Set tasks
1. From the news excerpt on how the brain perceives surfaces, list every white substance it names.
2. According to the news excerpt on how the brain perceives surfaces, where did the research team report its findings?
— start Quoted passage —
PHOTO, GRAPHIC AVAILABLE

CAMBRIDGE, Mass.--Imagine looking at a pool of spilled milk. Your 
brain knows that it's milk and not another white substance like 
sugar, or cottage cheese, but how does it know?

MIT researchers and colleagues investigating how the brain interprets 
the appearance of surfaces think they have an answer. They have found 
that the perception of reflectance and gloss are correlated with 
certain statistical properties of the image. These properties could 
be coded by neurons that respond differentially to light and dark 
spots.

The research team, a collaboration between MIT and the NTT 
Communication Science Labs in Japan, reported its findings in the 
April 18 online issue of Nature.

Studying how the brain analyzes surface appearance is not only 
important to understanding the workings of the human brain, but could 
also help scientists develop better visual systems for robots.
— end Quoted passage —
— start Dataset content —
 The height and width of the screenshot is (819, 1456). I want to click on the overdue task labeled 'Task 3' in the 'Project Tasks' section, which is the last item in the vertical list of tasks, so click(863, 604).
— end Dataset content —
Exercise responses
1.
- Milk
- Sugar
- Cottage cheese

2. The team reported its findings in the April 18 online issue of Nature.